* **EXERCISE BRIEF**:
Filter these records by the string "alle", copying each line that holds it.
^^^^
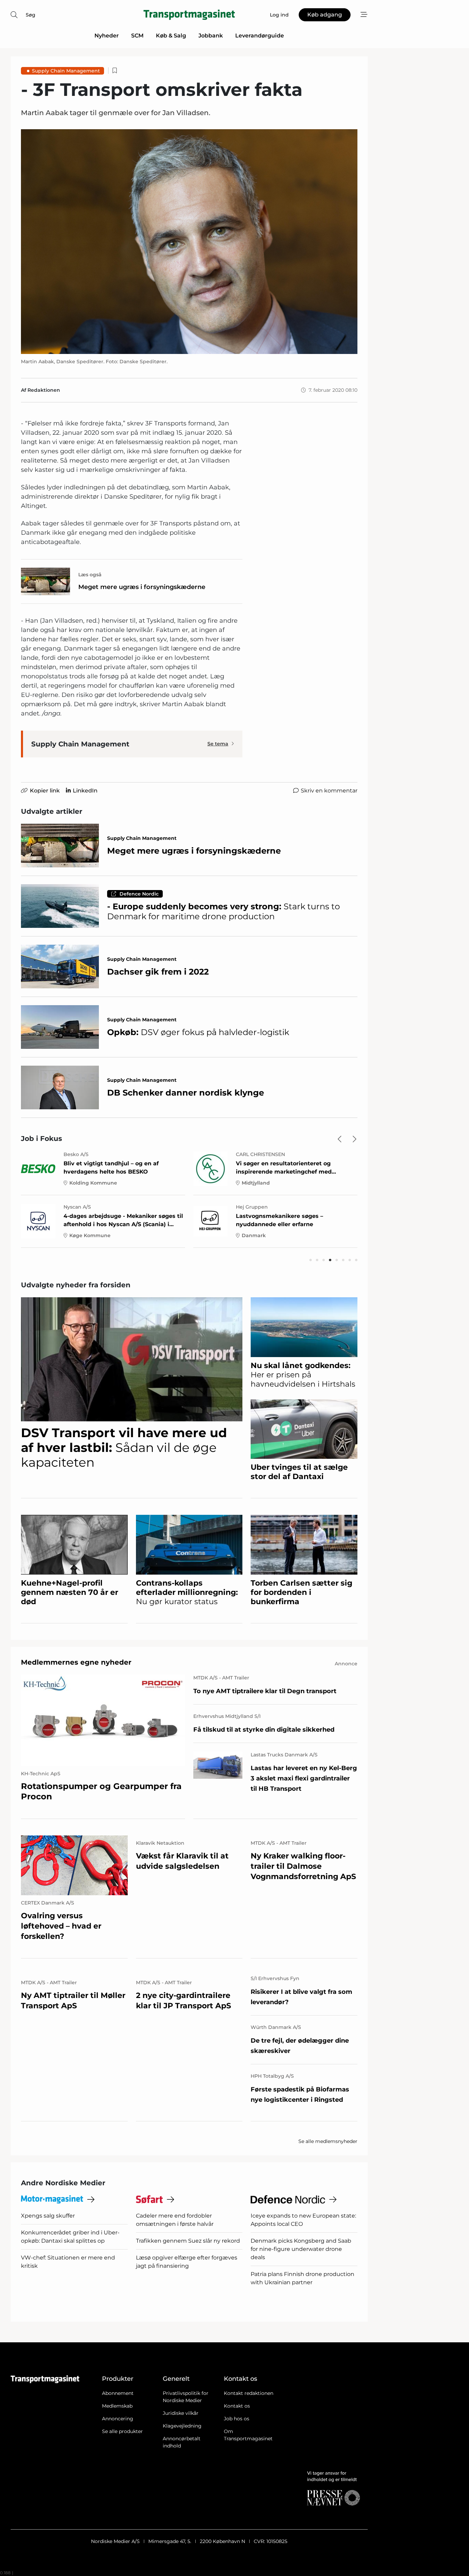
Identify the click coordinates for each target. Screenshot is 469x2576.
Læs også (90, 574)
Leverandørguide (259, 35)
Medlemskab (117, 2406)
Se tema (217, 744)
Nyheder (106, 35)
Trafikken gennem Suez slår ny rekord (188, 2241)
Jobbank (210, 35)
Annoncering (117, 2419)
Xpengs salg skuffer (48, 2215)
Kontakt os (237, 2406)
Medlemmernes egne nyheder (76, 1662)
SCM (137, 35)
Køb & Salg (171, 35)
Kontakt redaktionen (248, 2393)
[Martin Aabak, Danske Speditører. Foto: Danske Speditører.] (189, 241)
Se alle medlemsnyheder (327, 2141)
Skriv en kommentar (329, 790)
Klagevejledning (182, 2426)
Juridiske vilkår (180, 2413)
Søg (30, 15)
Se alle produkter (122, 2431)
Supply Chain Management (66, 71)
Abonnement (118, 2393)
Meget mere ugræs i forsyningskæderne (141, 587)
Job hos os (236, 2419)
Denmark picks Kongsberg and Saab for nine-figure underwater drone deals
^^^^
* **OUTPUT BELOW**:
Se alle medlemsnyheder (327, 2141)
Se alle produkter (122, 2431)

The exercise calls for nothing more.